Directions for this task: Rewrite the items from the line that contains "What do you" through the end of the items, replacing "Identify the location of" with "Find the position of" and leaving everything else unchanged. Leave the pictures out of your answer.

═══ Given records ═══

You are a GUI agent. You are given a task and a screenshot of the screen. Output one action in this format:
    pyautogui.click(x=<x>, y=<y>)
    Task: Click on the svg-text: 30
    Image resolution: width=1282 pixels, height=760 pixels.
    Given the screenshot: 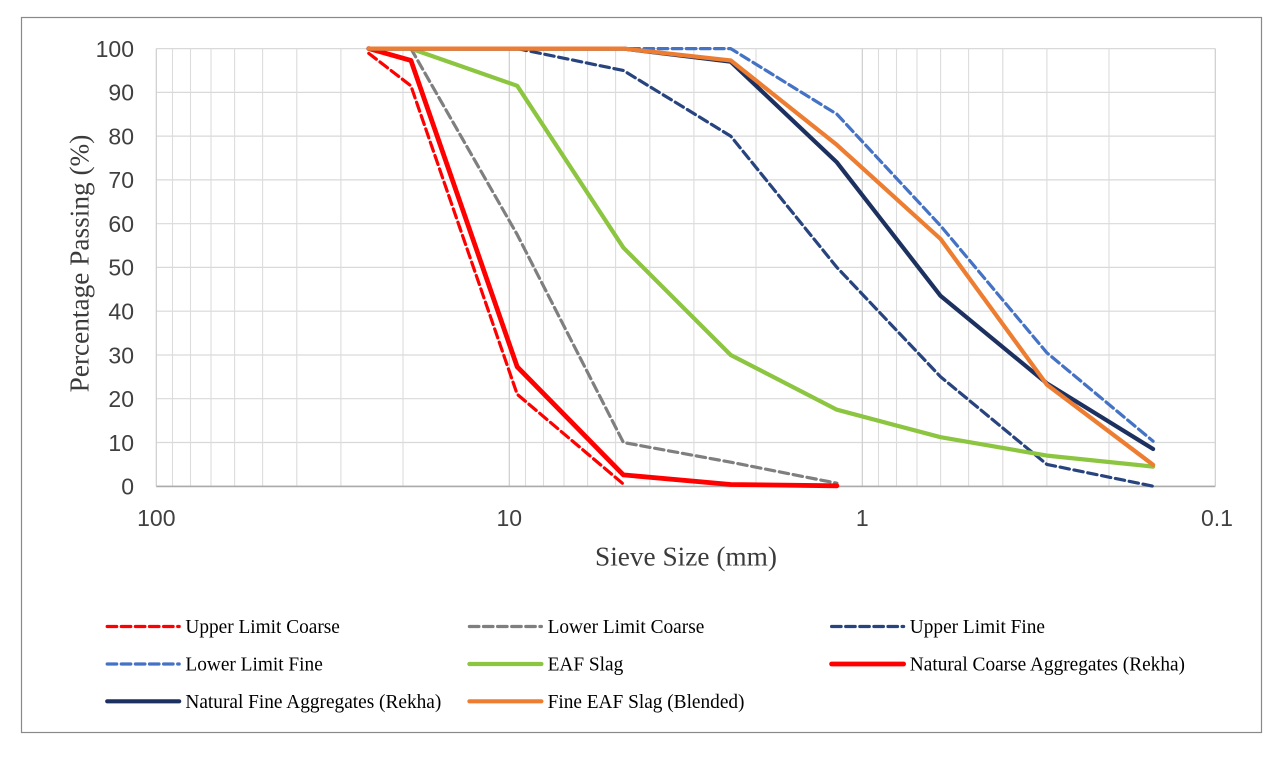 What is the action you would take?
    pyautogui.click(x=121, y=355)
    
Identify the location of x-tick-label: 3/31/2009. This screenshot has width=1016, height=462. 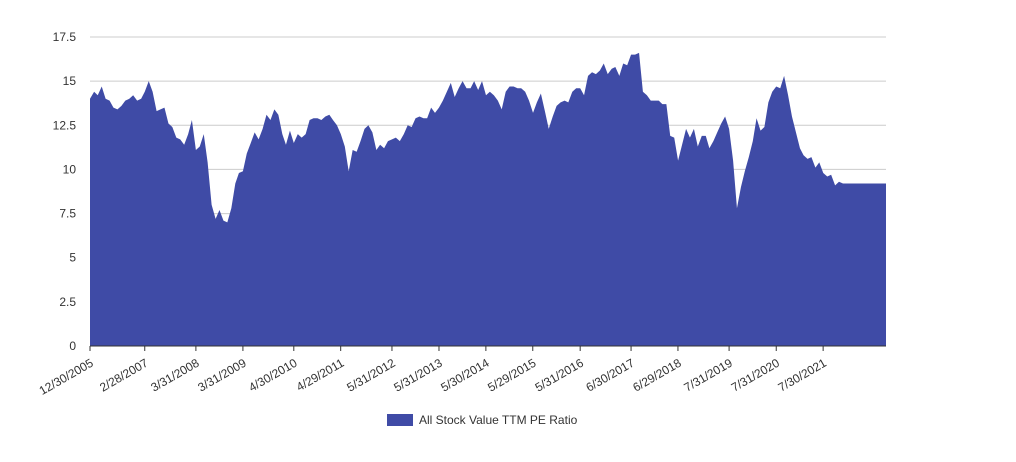
(222, 376).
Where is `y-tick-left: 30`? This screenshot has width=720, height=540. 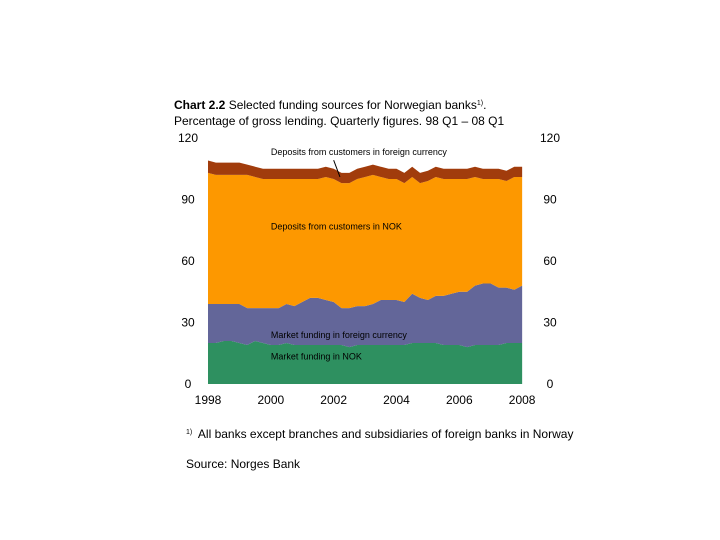
y-tick-left: 30 is located at coordinates (188, 323).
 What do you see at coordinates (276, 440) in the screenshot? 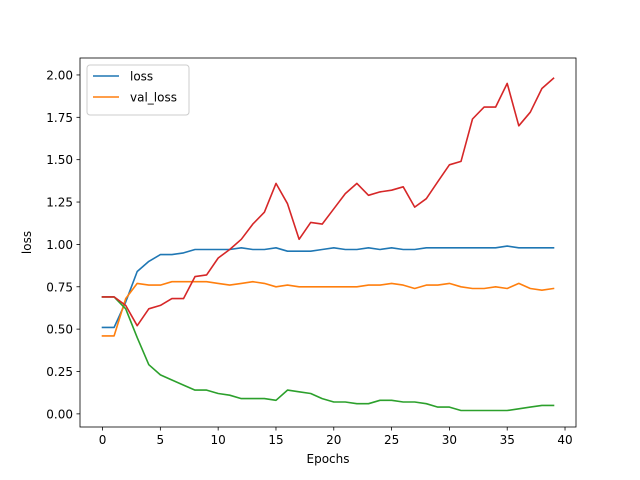
I see `x-tick-label: 15` at bounding box center [276, 440].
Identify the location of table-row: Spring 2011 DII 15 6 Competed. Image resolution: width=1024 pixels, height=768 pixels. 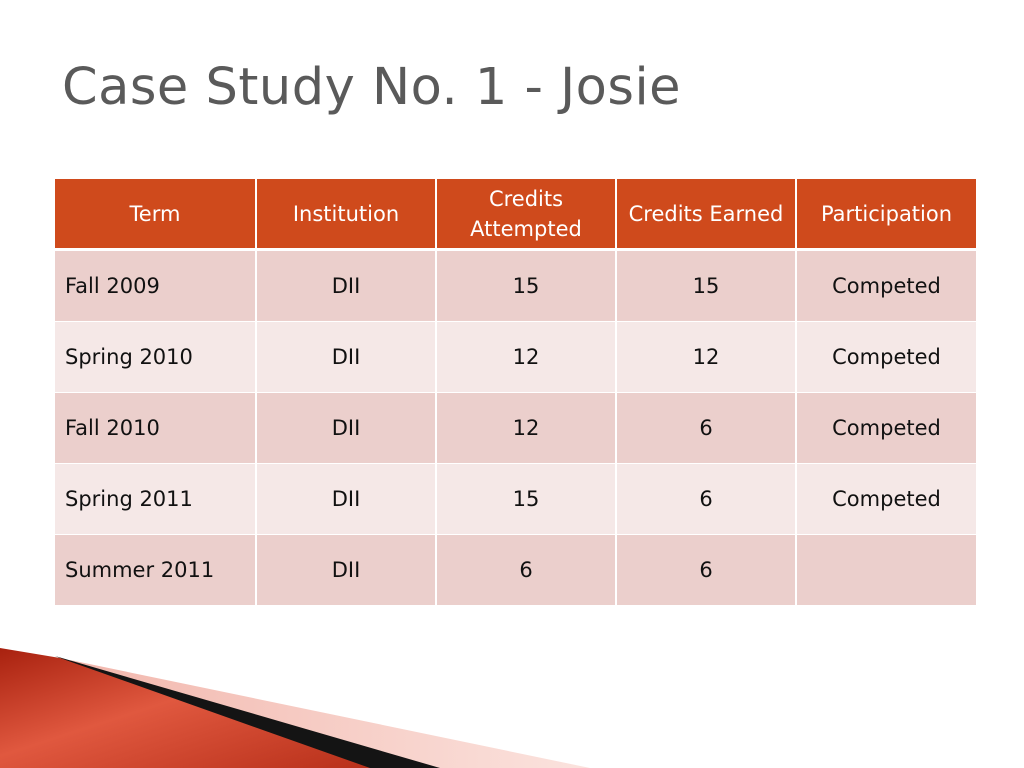
(516, 499).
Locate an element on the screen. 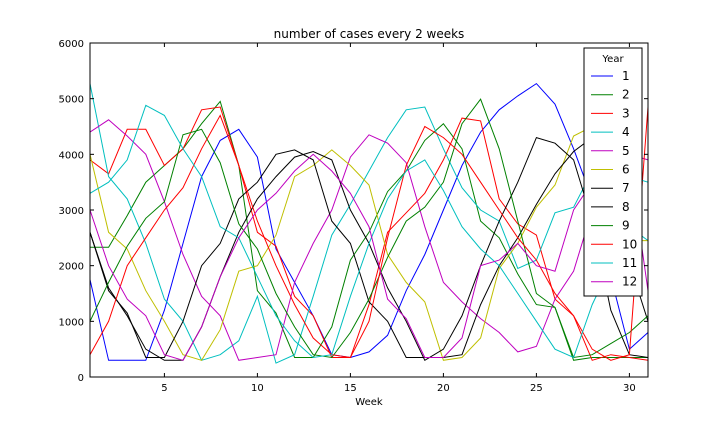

═══

Solution below:
 What do you see at coordinates (276, 440) in the screenshot? 
I see `x-tick-label: 15` at bounding box center [276, 440].
Find the position of table-row: Spring 2011 DII 15 6 Competed. Image resolution: width=1024 pixels, height=768 pixels. 
(516, 499).
Locate an element on the screen. 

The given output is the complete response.